There are so many benefits to exercise, especially:
You burn calories while exercising.
The more lean muscle you build, the more calories you burn even when you’re not exercising.
Exercise should always be part of any solid fitness plan.
I also know life gets busy, and feeling like you have to confine yourself to the gym every single day for hours on end can be a bit unrealistic.
Here’s a possible solution: Try quick (15-20 minute) bodyweight workouts at home. More specifically, HIIT exercises. HIIT stands for high-intensity interval training, and it is great for those strapped for time.
You can alternate between strength-building exercises like burpees, bodyweight squats, and even bodyweight lunges.
Just think, if you can squeeze in a quick at-home exercise each day, you’ll be burning calories, and if you’re building lean muscle, you’ll burn more calories throughout the day.
3. Eat Fibrous Foods
Getting enough protein in your diet can help you manage your appetite, so you can keep your calories in the weight loss range. So will eating fibrous foods.
Fibrous foods can help keep you feeling satisfied, and here’s why: they can help your meals feel more filling and also, fiber takes longer to digest, which can help you feel satiated.

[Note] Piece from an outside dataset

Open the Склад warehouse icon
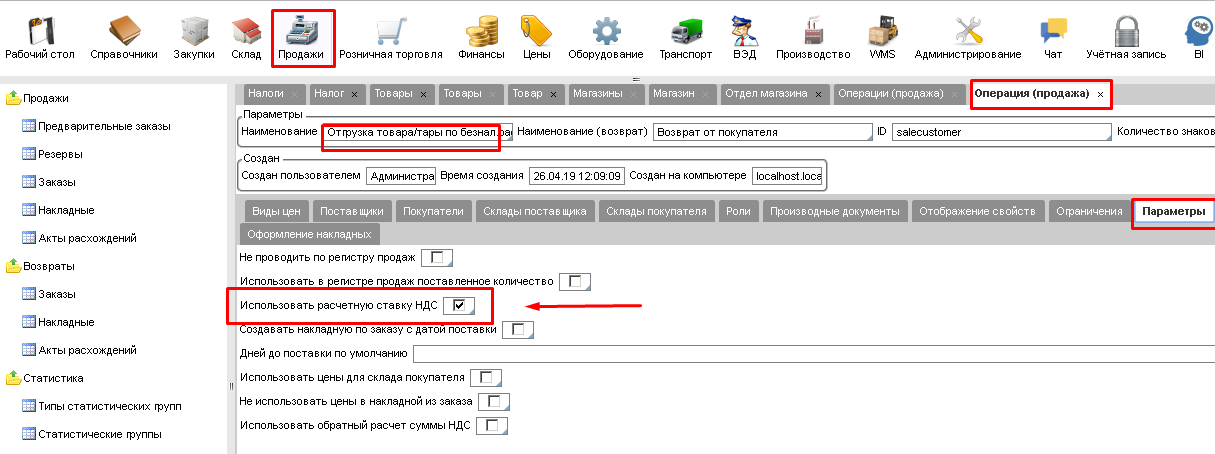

Aim for foods that have a high water content, too. Focus on fibrous foods that provide more nutritional bang for your buck, like fruits and vegetables. That way you can make sure you’re supporting your overall health!
4. Don’t Drink Your Calories
Here’s the last tip, but just as important as the rest: pay attention to the liquids you drink.

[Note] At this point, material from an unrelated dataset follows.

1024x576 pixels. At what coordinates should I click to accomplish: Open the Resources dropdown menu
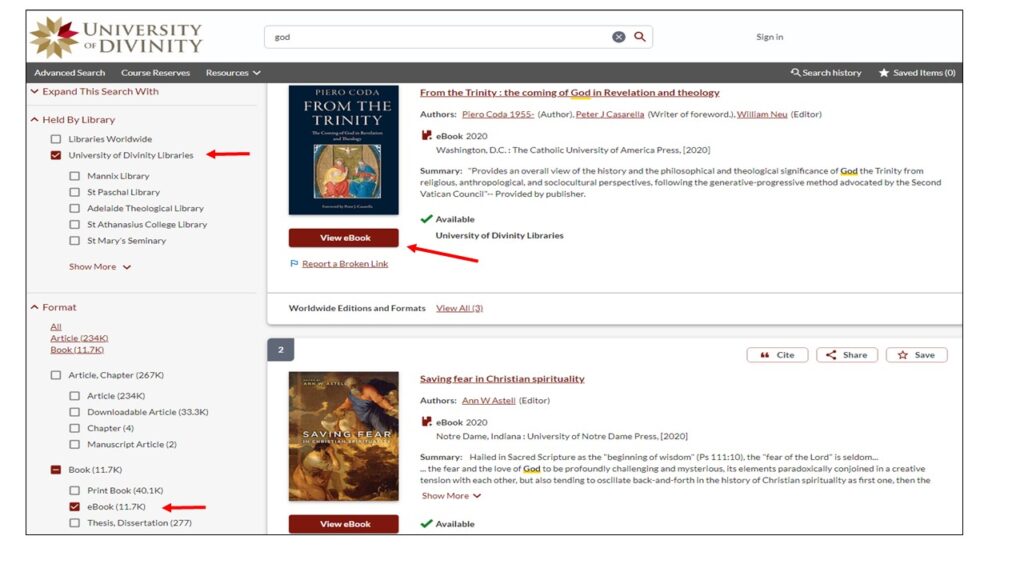233,73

It can be too easy to accidentally drink too many calories during the day, especially if you drink lots of juices, soda, coffee, etc.
Another danger of drinks is that they an oftentimes be packed with a lot of calories that don’t really do much for your hunger, so you could potentially just be loading up on calories during the day without ever feeling satisfied.
Take this, for example:
12 oz of soda: Depending on the brand, this can be upwards of 140 calories
12 oz of lemonade: Depending on the brand, this can also be around 140 calories
Iced Latte: Depending on the brand, this can be upwards of 190 calories
See what I mean?
If you’re needing a tasty drink, one option may be to look for zero-calorie sweeteners that you can add to your water, or instead of reaching for a regular soda, reach for a diet instead.
Keep It Simple
At the end of the day, burning fat and losing weight takes some dedication and hard work. There’s no miracle pill you can take to magically achieve results overnight either, as much as some may wish.
By making small, important changes in your diet and exercise routine, and by being consistent, you will achieve results.
You can achieve real, lasting results by keeping things simple. Start these 4 tips above, and then build on them with even more healthy, sustainable habits!